Father of Trill Williams aka WWE wrestler Trill London

== Biography ==
Williams was born October 1971 and raised in the projects of Daytona Beach, Florida. He enrolled in Bethune-Cookman College, but dropped out at age 21 and moved to Yonkers, New York to further his career. After an appearance on "Amateur Night at the Apollo" in 2001, he was invited to sing on the title track of Petey Pablo's album, Diary of a Sinner: 1st Entry. In 2005, Williams appeared on the track "I-95" on rap group The L.O.X.'s mixtape Peer Pressure, earning him notice in hip-hop magazine The Source. Williams also put the track on his mixtape, The Street Gospel. Then, in 2006, Williams was featured on "Let There Be Light" on Ill Will Records founder Nas' album, Hip Hop Is Dead, which received play on BET music video show 106 & Park.

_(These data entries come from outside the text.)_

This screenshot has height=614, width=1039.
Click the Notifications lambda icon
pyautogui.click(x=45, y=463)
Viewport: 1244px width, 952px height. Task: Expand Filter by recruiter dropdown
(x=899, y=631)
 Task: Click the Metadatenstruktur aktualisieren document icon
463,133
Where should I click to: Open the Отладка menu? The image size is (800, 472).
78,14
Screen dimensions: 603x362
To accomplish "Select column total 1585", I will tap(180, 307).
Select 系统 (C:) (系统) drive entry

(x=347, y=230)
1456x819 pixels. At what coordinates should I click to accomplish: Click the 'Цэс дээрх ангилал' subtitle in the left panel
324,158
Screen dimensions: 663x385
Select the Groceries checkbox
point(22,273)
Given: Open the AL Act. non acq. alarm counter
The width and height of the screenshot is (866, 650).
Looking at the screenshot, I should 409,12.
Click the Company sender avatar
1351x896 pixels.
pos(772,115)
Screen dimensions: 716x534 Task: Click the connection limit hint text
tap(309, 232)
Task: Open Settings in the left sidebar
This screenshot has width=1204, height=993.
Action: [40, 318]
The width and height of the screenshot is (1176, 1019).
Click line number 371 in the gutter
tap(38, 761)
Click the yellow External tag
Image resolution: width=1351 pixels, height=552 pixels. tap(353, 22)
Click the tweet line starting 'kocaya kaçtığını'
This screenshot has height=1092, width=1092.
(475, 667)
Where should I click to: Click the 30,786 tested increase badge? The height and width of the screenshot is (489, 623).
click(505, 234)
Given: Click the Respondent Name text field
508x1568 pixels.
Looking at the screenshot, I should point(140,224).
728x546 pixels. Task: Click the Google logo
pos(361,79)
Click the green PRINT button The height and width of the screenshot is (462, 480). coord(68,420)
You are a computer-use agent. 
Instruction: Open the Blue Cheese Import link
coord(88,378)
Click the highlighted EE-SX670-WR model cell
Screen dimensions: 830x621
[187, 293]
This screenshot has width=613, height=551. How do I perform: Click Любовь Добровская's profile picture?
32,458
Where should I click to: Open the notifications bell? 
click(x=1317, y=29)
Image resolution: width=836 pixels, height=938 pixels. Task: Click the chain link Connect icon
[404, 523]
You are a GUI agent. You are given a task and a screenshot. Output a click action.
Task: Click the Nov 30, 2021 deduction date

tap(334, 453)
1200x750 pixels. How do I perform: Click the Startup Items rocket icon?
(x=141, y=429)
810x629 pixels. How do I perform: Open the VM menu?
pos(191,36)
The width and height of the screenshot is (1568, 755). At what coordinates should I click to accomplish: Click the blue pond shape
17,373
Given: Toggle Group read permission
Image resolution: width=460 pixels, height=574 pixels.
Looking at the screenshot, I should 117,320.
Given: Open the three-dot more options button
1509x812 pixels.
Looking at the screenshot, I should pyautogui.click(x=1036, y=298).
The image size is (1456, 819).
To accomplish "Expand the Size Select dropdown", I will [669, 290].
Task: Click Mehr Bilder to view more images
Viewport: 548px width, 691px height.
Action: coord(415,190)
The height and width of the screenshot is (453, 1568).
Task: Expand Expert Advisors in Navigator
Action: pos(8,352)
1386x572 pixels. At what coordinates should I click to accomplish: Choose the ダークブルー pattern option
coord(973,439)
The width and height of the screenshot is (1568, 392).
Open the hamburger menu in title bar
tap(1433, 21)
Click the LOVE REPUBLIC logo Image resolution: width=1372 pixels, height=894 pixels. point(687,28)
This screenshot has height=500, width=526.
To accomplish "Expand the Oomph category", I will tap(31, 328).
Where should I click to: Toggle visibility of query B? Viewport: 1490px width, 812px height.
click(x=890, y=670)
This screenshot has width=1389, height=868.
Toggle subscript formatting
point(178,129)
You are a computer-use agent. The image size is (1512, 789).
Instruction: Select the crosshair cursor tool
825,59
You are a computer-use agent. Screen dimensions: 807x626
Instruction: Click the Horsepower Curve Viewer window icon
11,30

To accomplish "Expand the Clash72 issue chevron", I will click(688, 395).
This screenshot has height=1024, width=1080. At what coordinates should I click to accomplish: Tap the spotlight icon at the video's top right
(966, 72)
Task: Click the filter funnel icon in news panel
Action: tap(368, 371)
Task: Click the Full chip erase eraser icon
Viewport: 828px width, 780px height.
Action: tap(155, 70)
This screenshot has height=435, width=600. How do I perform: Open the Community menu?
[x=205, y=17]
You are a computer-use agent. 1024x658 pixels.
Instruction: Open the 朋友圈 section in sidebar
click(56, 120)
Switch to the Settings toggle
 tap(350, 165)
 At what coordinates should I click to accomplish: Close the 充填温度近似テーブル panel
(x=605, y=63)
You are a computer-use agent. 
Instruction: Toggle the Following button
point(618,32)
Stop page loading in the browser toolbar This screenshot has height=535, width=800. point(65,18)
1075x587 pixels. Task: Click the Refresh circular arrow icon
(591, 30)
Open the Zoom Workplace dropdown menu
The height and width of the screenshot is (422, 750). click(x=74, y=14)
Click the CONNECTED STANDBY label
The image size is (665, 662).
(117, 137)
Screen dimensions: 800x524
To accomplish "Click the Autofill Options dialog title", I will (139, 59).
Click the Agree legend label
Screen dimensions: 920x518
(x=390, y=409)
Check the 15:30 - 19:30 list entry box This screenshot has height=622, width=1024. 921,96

Williams had been working on a debut album, The Depth of My Soul, that was expected to be released in 2007, with guest appearances from Nas, Styles P, Kanye West and others. However, the album ended up being shelved indefinitely. Following his stint with Ill Will, Williams began working with Brooklyn, NY based producer Bob Perry. Together they formed a band called The Revelations feat. Tre Williams. Their original lineup included fellow R&B singer-songwriter Rell. The band's music was inspired by vintage soul records from the late 1960s and early 1970s. They released Deep Soul EP in 2008, followed by their full-length debut, entitled The Bleeding Edge, on October 6, 2009. A second full-length album Concrete Blues was released in November 2011 on Decision Records/NIA Music. Tre Williams is also the Author of a book entitled “Unlawfully Yours”.

== Discography ==

=== With The Revelations featuring Tre Williams ===
- 2008: Deep Soul EP
- October 2009: The Bleeding Edge
- November 2011: Concrete Blues

=== Mixtapes ===
- Nas & Ill Will Records Present Tre Williams: The Street Gospel

=== Appearances ===
- 2001: "Diary of a Sinner" (from the Petey Pablo album Diary of a Sinner: 1st Entry)
- 2005: "I-95" (from The L.O.X. mixtape Peer Pressure)
- 2006: "Let There Be Light" (from the Nas album Hip Hop Is Dead)
- 2007: "What a Life" (from the Saigon mixtape The Moral of the Story)
- 2009: "I Wish You Were Here" (from the Wu-Tang Clan album Chamber Music)
- 2012: "I Forgot To Be Your Lover" (from The Man with the Iron Fists soundtrack)
- 2014: "The Battlefield" and "It's a Thin Line Between Love and Hate" (from the Ghostface Killah album 36 Seasons)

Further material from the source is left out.